START

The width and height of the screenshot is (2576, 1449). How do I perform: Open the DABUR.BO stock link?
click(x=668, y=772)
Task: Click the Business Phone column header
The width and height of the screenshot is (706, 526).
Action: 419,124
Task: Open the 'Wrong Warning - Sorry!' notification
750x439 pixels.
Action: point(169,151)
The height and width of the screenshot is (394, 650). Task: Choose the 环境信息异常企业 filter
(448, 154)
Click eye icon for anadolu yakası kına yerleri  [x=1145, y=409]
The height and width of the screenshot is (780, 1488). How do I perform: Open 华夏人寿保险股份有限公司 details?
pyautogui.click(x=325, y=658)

END

- What is needed -
Please reproduce the entire listing above word for word, line by line.

- Complete answer -
The width and height of the screenshot is (2576, 1449). How do I perform: Open the DABUR.BO stock link?
click(x=668, y=772)
Task: Click the Business Phone column header
The width and height of the screenshot is (706, 526).
Action: 419,124
Task: Open the 'Wrong Warning - Sorry!' notification
750x439 pixels.
Action: point(169,151)
The height and width of the screenshot is (394, 650). Task: Choose the 环境信息异常企业 filter
(448, 154)
Click eye icon for anadolu yakası kına yerleri  [x=1145, y=409]
The height and width of the screenshot is (780, 1488). How do I perform: Open 华夏人寿保险股份有限公司 details?
pyautogui.click(x=325, y=658)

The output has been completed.